Gilliam: Any reasonable, responsible person, the bankers, and insurance companies thought it was over. It takes unreasonable people to continue a film and luckily I was surrounded by unreasonable people. The turning point was day two after [Heath] had died. I called Johnny just to commiserate, nothing more. He was equally close to Heath and I said I don’t know what I’m going to do, I will probably go home and close it down. And he said, well whatever you decide to do, I’m there. Three weeks after Heath died we were up and running, which is absolutely extraordinary.
Q: How did you solve the problem of your lead actor not being able to finish the film?
Gilliam: Necessity is the mother of invention or imagination. Once we decided, “yes we are going to finish this” (which was not the first attitude I had) it was actually amazingly easy. I said, “We are not going to have one actor replacing him.” [Heath’s] character goes through the mirror three times so--three guys.

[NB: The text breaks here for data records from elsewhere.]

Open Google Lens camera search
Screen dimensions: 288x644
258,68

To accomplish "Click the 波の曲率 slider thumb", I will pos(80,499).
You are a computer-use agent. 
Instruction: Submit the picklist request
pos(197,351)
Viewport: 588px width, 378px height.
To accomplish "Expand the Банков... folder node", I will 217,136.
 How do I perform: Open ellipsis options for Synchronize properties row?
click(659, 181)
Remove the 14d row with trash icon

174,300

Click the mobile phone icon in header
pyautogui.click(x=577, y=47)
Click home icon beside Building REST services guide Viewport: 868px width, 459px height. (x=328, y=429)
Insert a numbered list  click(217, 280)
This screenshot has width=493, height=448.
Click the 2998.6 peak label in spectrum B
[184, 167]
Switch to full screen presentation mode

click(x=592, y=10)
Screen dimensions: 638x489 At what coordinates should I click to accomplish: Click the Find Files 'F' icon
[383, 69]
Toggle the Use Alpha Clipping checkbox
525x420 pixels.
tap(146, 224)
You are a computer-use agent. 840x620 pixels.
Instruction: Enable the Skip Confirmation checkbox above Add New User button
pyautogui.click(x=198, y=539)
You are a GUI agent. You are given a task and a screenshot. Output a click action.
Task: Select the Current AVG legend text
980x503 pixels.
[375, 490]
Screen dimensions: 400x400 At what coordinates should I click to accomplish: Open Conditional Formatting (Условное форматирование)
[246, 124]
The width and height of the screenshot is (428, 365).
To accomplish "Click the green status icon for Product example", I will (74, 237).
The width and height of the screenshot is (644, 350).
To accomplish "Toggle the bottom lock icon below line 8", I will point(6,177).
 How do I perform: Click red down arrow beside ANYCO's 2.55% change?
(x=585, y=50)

And so the three heroes, Johnny Depp, Colin Farrell and Jude Law, came to Vancouver to play these various aspects of Tony, the character which Heath began. Their willingness to help rescue the film and Heath’s last performance was an incredible act of generosity and love. A beautiful and rare moment in our industry and, as a result of their involvement, the film is even more special; it’s more surprising; it’s become funnier. All in all, it’s a bit more magical.
Q: How fortunate was this love fest between you and Johnny, Colin and Jude Law?
Gilliam: It was a joy working on this film. It was more fun than I had in a long time, but then that’s tempered with tragedy, so then it’s the worst experience I’ve ever had so it’s a very sweet and sour affair, very Chinese. [Laughs] The whole film is rather miraculous, the lead actor dies halfway through, three others take over, and it works. I just want people to go see it and see that it’s joyous, wonderful, and full of life, and it’s seamless.
Q: There is an interesting scene in Parnassus where Valentina and the Devil are dancing a tango. In the filmmaking industry is there such a thing as the Dance with the Devil?
Gilliam: There always is. If you’re a painter or a musician you don’t need a bunch of money, all you need is a guitar or a pen and a paper. In film you need millions of dollars, so it’s a very interesting dance. The trick is when are you selling out and when are you not selling out and you never know, it’s a daily occurrence.
Q: You’re considered a veteran in the film industry. How would you describe your mantra?
Gilliam: My philosophy is, show the truth of filmmaking. I’m so tired of looking at these puff pieces of the joy of filmmaking, how we are all happy together and it’s so beautiful …filmmaking is really hard and anybody who makes films knows that.